* [DO THIS]: Swap "Tools" for "Settings" in the stretch from the line containing "Click the Verbindungen phone icon" through the end of the records, leaving everything else as it is. Return only those lines, without the pictures.

* [INFORMATION SUPPLIED]:
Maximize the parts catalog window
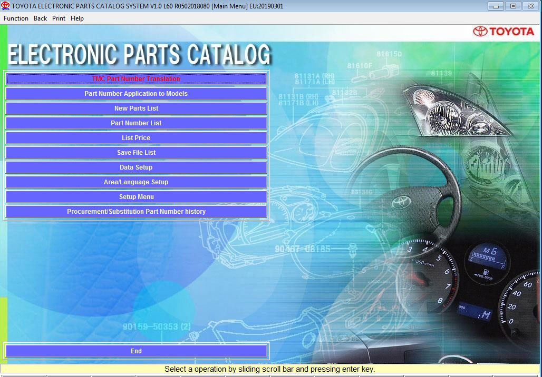Image resolution: width=542 pixels, height=377 pixels. point(512,6)
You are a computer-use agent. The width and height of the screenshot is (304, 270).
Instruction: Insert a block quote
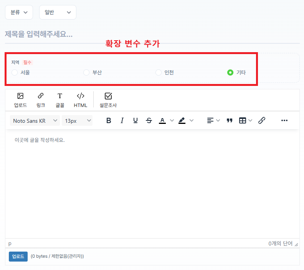(230, 120)
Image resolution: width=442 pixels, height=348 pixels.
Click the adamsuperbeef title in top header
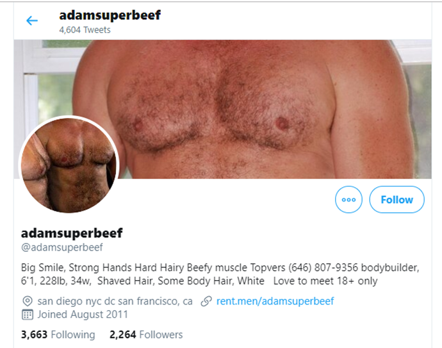[x=110, y=15]
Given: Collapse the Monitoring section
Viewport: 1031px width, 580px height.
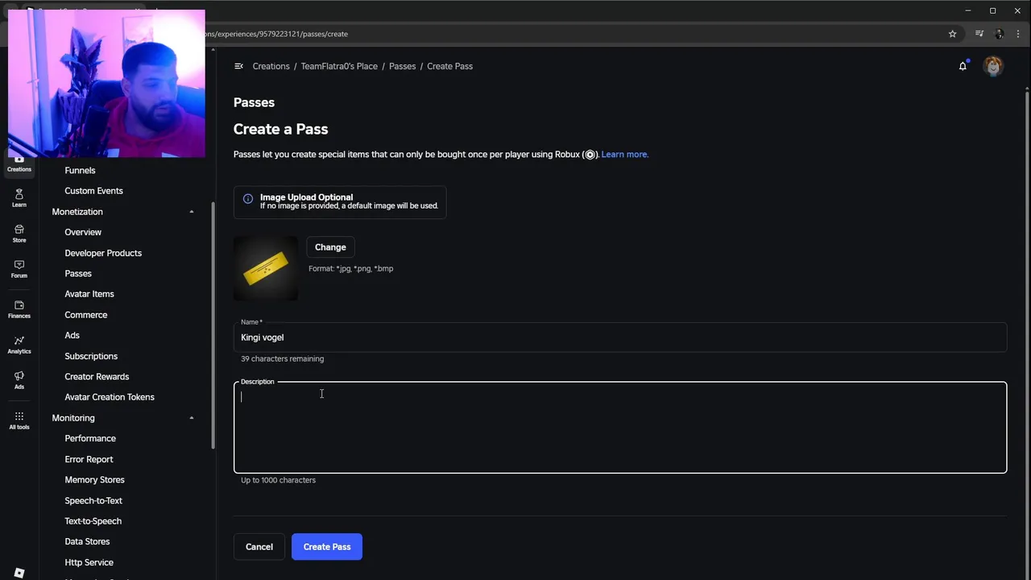Looking at the screenshot, I should [192, 418].
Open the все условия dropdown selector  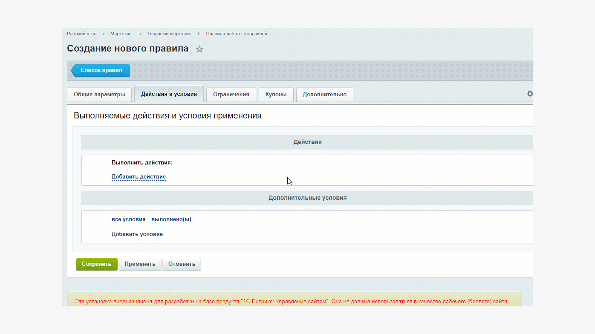[128, 219]
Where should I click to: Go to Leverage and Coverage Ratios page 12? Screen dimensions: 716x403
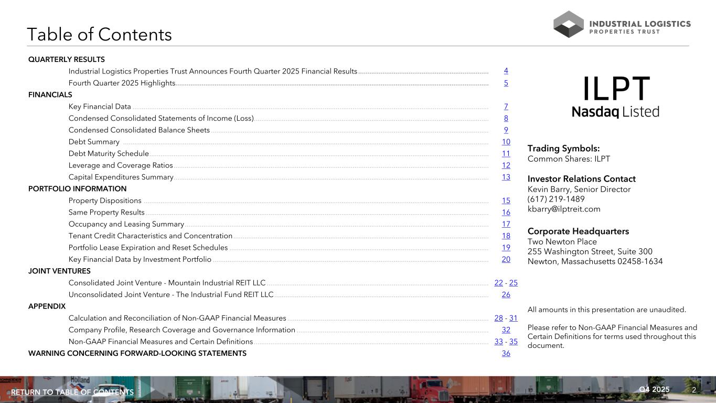[506, 165]
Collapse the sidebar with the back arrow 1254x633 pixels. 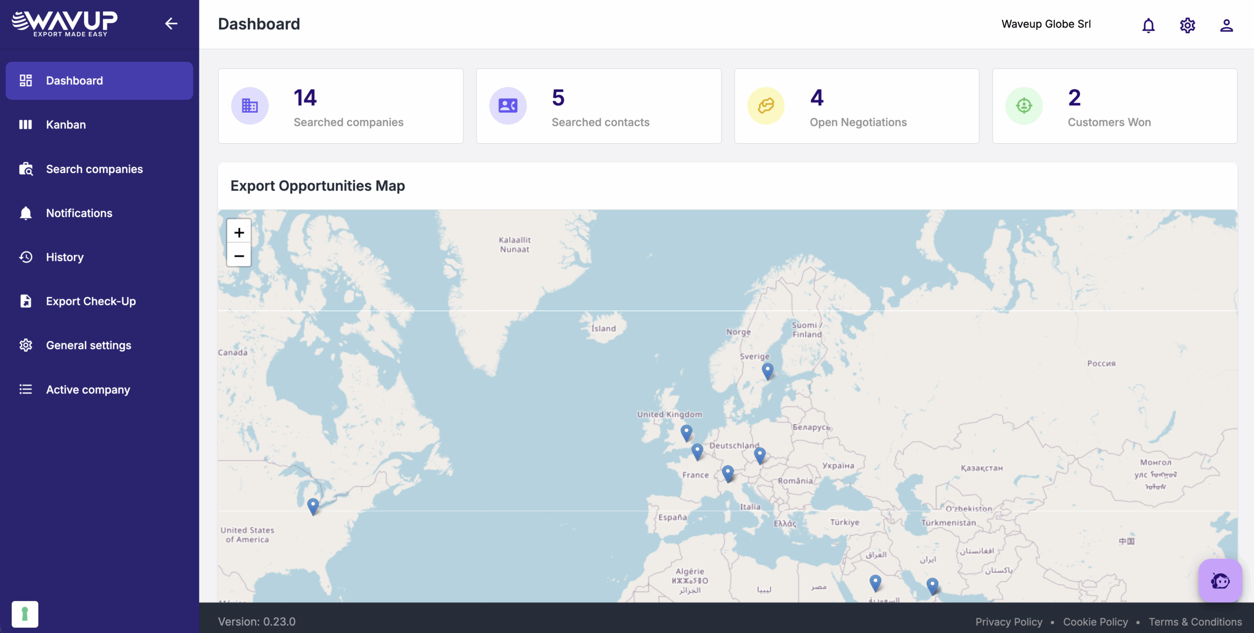pos(171,24)
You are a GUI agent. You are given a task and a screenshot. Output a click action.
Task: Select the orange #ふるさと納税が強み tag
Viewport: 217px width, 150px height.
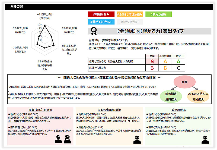click(129, 14)
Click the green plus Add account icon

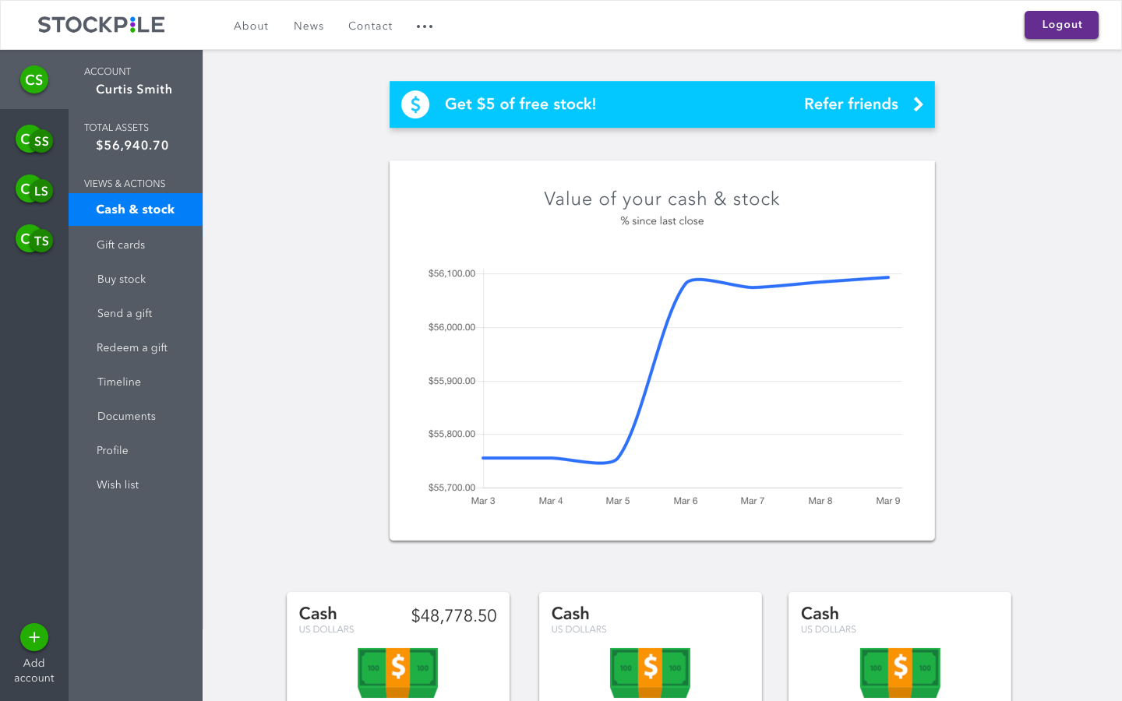34,637
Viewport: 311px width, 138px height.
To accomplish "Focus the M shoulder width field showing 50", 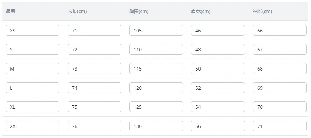I will point(218,68).
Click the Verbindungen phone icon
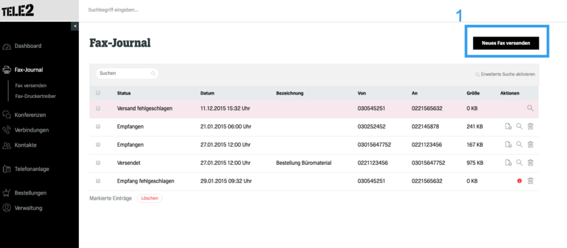Image resolution: width=567 pixels, height=248 pixels. [x=7, y=130]
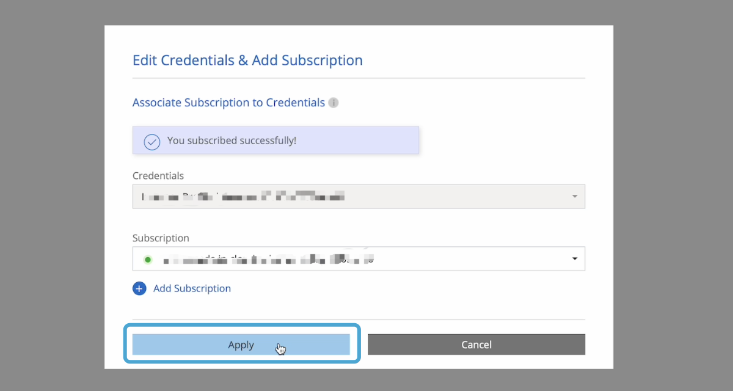
Task: Click the green status dot in Subscription field
Action: 147,260
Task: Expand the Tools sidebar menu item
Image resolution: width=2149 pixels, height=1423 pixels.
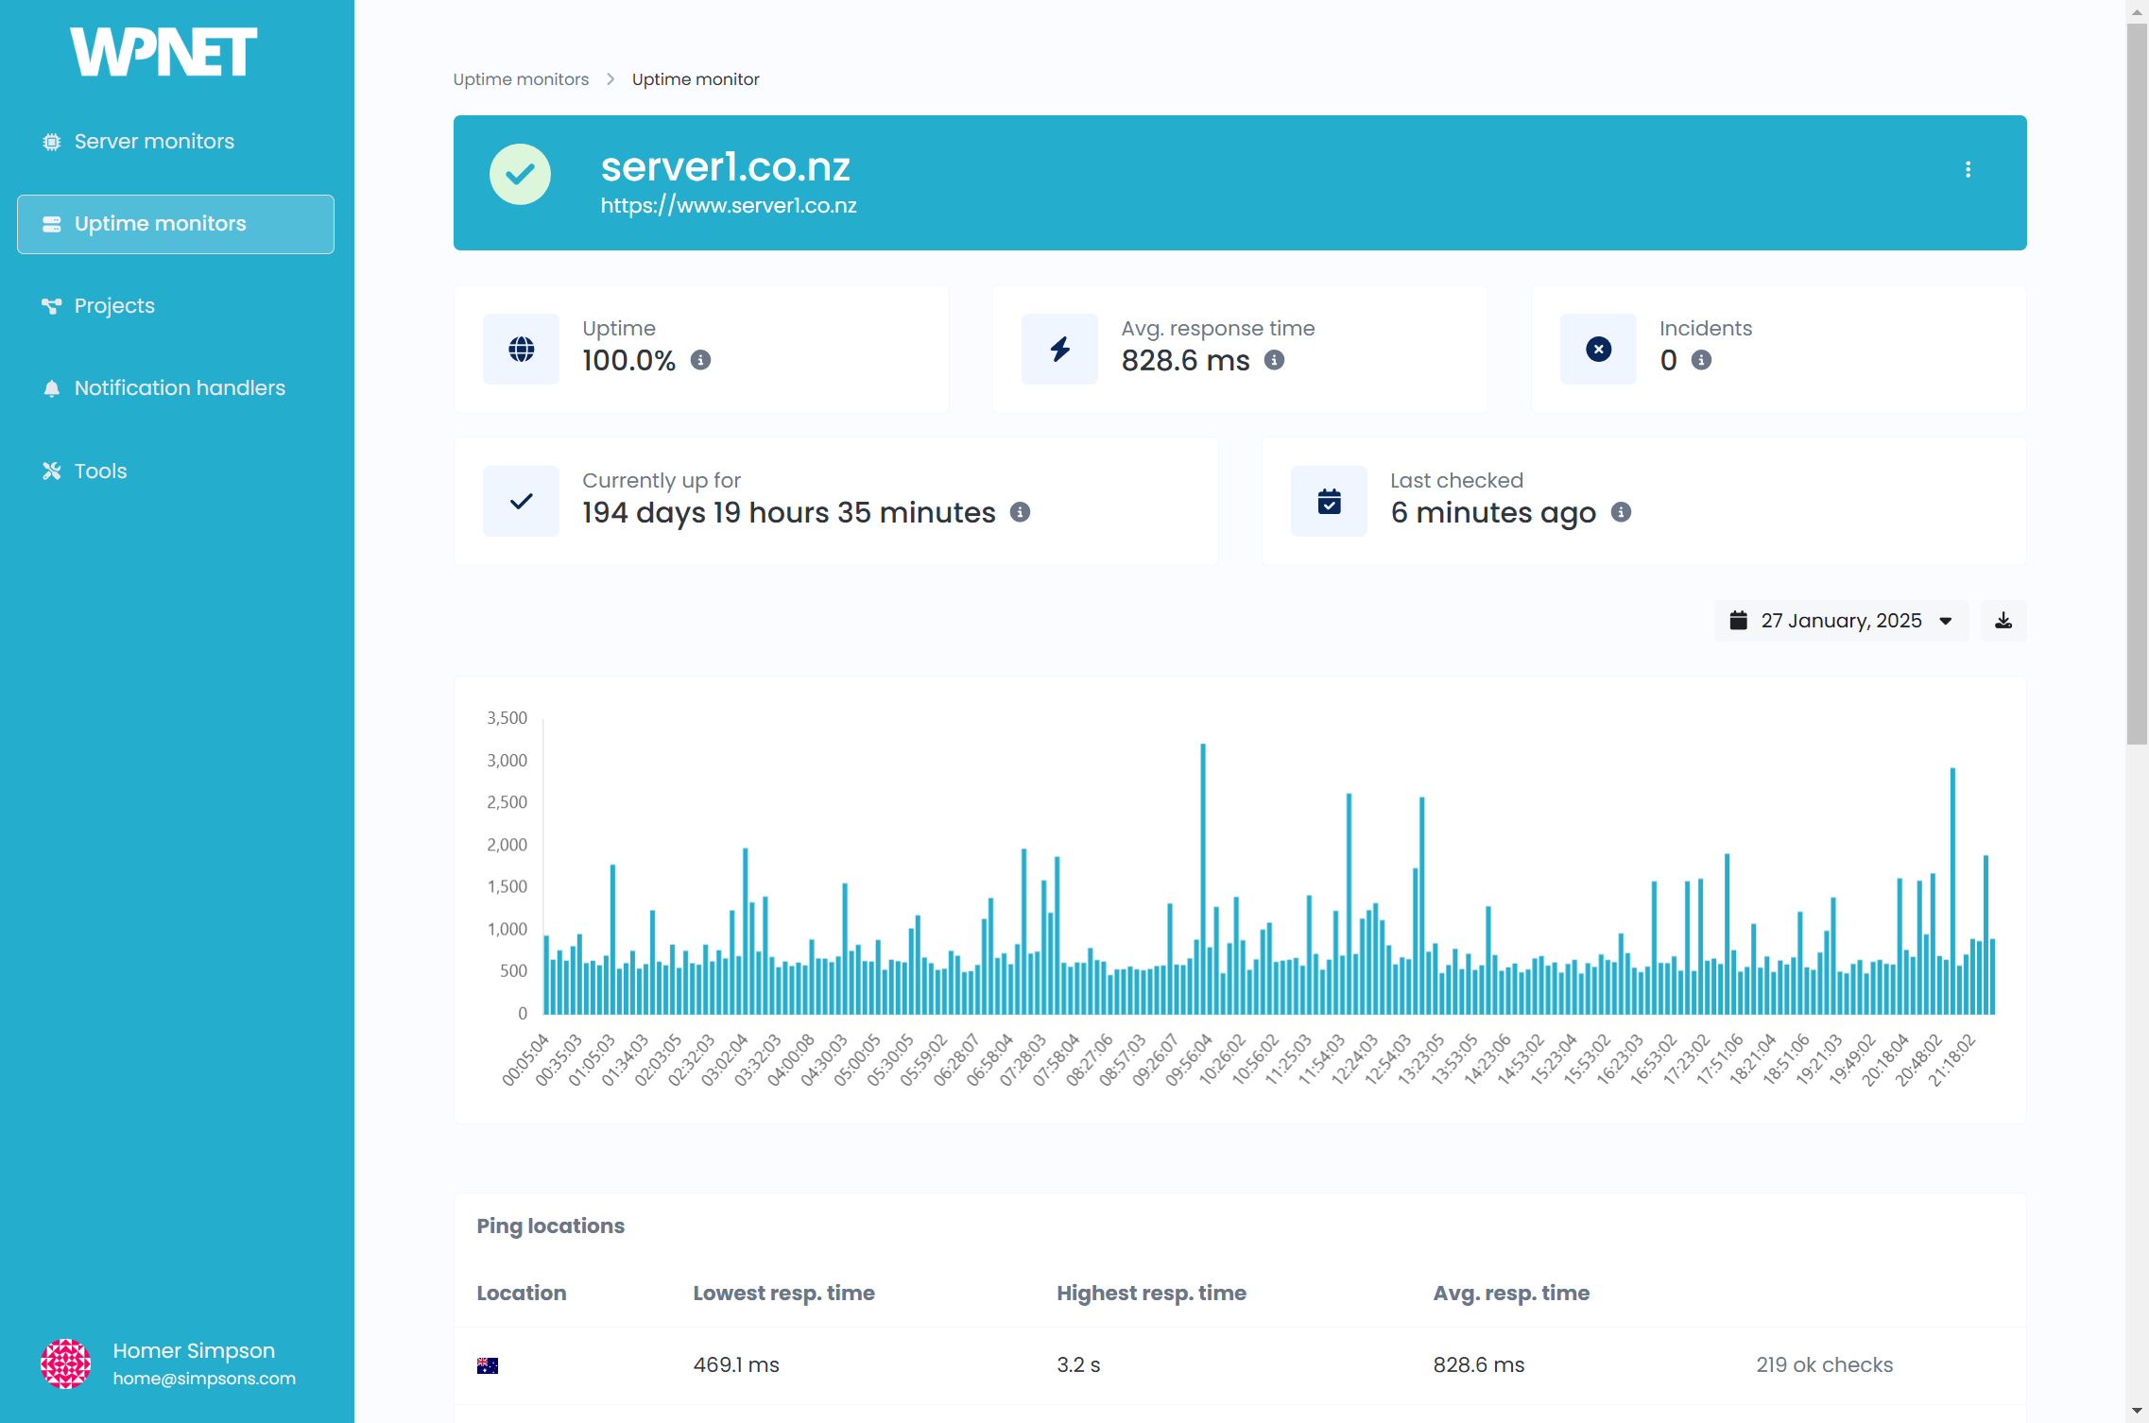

* [FINISHED ANSWER]:
Click the Verbindungen phone icon
Image resolution: width=567 pixels, height=248 pixels. [x=7, y=130]
Task: Click the green status dot in Subscription field
Action: 147,260
Task: Expand the Settings sidebar menu item
Image resolution: width=2149 pixels, height=1423 pixels.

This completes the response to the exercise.